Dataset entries
####
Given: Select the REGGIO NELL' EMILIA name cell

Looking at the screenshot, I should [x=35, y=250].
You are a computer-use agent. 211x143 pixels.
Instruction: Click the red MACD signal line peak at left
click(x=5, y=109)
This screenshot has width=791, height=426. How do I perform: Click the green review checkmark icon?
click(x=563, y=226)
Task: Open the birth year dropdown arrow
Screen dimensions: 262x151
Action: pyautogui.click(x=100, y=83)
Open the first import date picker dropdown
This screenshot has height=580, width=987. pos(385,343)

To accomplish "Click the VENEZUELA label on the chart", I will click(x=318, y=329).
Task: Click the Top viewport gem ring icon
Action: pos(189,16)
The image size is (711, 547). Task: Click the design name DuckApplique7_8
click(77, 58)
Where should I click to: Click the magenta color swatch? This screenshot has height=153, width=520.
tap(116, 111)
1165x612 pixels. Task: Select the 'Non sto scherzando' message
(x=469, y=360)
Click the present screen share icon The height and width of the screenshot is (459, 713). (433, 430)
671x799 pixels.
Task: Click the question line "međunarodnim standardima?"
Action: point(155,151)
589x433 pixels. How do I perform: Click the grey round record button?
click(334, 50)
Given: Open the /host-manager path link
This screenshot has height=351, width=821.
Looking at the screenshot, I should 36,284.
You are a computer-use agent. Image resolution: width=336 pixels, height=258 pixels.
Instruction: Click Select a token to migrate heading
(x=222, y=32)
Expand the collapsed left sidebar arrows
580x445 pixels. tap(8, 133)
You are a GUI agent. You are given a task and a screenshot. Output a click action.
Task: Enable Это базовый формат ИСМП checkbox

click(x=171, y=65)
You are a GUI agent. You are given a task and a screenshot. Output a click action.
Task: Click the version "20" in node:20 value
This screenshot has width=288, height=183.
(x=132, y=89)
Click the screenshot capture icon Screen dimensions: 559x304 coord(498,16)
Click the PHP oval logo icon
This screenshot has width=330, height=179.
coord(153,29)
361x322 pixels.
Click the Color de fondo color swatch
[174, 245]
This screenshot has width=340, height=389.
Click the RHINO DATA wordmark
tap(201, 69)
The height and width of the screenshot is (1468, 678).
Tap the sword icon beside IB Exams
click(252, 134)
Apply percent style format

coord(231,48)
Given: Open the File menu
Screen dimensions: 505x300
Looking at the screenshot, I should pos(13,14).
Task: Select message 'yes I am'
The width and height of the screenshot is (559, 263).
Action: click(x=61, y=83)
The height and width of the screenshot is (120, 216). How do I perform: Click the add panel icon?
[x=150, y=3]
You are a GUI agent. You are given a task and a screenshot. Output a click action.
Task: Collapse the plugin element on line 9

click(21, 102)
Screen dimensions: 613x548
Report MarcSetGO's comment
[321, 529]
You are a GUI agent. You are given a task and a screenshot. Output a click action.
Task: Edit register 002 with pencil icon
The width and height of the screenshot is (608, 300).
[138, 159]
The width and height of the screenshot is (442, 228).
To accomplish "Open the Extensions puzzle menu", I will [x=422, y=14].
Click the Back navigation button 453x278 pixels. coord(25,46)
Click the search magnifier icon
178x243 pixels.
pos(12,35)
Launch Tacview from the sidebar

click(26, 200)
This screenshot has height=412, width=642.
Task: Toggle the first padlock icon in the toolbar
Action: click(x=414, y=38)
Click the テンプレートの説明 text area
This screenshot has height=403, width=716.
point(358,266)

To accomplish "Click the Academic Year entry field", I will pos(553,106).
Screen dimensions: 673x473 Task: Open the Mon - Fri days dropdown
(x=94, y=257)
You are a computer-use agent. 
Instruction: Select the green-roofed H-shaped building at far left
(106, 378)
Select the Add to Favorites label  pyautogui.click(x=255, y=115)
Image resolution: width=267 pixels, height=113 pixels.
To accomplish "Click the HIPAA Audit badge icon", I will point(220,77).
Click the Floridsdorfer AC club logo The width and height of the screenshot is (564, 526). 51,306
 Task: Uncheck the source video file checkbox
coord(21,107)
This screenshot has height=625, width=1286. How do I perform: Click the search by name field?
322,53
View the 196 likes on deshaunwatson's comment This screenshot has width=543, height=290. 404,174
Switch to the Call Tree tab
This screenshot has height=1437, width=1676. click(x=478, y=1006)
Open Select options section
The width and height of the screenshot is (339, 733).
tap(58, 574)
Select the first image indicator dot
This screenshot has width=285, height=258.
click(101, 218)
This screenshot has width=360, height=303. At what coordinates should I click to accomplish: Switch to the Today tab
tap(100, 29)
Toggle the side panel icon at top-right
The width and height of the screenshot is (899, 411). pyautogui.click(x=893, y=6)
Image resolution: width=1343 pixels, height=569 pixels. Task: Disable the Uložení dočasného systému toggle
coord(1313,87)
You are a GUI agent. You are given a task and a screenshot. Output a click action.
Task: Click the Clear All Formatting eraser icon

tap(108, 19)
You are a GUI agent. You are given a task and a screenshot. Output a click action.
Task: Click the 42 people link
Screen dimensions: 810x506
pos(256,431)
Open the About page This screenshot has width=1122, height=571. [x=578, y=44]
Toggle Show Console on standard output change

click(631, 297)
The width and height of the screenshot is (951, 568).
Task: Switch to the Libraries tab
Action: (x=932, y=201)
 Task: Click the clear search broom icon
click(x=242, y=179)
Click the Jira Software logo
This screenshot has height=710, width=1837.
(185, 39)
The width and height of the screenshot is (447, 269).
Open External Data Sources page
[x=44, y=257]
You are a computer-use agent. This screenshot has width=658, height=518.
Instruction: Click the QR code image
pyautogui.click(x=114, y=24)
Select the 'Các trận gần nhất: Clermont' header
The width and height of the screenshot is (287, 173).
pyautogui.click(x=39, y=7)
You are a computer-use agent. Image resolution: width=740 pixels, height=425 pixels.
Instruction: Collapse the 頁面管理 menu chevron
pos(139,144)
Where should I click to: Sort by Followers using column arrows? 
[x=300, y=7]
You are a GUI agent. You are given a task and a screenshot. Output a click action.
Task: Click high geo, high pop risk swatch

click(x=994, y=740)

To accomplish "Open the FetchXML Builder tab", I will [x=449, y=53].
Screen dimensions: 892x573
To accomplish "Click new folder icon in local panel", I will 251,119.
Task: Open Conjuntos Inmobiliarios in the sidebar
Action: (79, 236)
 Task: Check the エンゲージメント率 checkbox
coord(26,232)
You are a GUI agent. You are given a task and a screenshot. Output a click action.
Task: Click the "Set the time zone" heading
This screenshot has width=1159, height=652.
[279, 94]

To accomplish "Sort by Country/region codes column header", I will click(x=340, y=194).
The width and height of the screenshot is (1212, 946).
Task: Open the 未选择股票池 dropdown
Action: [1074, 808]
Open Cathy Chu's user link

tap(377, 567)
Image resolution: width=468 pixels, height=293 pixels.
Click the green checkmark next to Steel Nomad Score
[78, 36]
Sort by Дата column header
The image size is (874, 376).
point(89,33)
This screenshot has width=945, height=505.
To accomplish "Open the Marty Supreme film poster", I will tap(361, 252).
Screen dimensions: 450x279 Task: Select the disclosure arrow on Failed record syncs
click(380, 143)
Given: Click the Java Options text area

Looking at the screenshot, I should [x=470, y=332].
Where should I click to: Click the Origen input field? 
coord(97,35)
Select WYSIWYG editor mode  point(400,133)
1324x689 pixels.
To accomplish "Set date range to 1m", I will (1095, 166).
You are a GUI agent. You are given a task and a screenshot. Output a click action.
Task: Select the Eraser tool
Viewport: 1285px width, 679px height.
####
Search the data above for "logo" and copy every line where it turns up.

Reply to the exercise:
Click the PHP oval logo icon
Click the Floridsdorfer AC club logo The width and height of the screenshot is (564, 526). 51,306
Click the Jira Software logo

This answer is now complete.